The picture below is of my sixth shirt...it's a long sleeved "basic" shirt pattern from Brensan Studios. I am using an Alison Glass cotton fabric. My only negative observation is that it wrinkles a lot - and easily. Note well: when shopiing for fabric (especially if using quilting cottons for clothes) grab a handful of the fabric and crush to see how much, and how easily, it will wrinkle. None-the-less this will be a nice looking shirt and it will go with a lot of my tee shirt colors when I wear it over another shirt. I cut it extra large so that it would could used as an overshirt too. During the construction I tried an unsuccessful way to bind the armhole seams. The stitching was too dense to rip out (I had overlocked the raw edges) and did not have enough fabric to cut outanother sleeve. I took a deep breath and tried a drastic measure...cutting out the sleeve from the body of the shirt, then redefining the pattern pieces and resewing with a smaller seam allowance to make up for the cut out! Thankfully my bet paid off and all is well. Phew! Also note well: most things can be fixed if you think through it calmly. I am having so much fun with shirts!

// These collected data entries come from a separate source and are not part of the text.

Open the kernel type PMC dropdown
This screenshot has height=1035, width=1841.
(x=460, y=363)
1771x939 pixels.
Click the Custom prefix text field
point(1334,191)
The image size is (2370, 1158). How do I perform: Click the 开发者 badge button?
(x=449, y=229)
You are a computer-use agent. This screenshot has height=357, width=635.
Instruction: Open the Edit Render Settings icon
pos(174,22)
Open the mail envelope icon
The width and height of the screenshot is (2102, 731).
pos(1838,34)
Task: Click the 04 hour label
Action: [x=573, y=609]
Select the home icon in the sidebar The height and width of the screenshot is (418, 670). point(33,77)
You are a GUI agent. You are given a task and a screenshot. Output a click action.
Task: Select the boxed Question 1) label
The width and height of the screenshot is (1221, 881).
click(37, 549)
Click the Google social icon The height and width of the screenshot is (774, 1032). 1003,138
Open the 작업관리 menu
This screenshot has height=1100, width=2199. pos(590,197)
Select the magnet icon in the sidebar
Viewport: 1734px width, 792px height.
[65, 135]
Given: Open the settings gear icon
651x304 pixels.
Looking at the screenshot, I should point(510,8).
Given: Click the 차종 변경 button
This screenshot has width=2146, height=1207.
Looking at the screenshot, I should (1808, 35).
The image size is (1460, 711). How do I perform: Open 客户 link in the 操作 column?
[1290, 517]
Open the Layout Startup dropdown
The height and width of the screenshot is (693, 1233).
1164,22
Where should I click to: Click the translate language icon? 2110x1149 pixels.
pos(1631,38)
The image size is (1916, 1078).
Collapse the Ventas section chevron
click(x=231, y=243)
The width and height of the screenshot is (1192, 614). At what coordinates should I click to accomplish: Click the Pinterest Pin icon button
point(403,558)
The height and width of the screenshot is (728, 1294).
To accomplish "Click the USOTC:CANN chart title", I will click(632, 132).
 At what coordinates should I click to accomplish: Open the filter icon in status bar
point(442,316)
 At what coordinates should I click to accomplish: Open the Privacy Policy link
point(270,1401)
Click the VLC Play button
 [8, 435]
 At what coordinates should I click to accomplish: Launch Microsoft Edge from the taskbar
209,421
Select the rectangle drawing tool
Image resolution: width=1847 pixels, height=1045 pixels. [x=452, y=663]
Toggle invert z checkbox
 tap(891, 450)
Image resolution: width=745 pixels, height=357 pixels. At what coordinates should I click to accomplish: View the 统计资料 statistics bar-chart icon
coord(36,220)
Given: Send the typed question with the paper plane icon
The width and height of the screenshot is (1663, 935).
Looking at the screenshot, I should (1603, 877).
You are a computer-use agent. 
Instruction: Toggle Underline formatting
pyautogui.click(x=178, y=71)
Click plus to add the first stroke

Now I am just waiting for a button order to arrive so that I can add the buttonholes and buttons. Thank goodness that I can order button online these days! I would never complete anything if I had to wait for an off-island jaunt to shop! I can wait finish this one off and start another - with a different pattern and more luscious rayon ...how I love rayon!
Food for thought:
Have you ever made a sewing mistake that you were not sure could be fixed? What did you do?
What are your favorite fabrics to make clothes with?
Favorite patterns???
Have you had good luck making clothes from quilting cottons? ("they" say that quilting cottons tend to be thicker than apparel cottons)
What are your favorite sewing tools - vintage or new??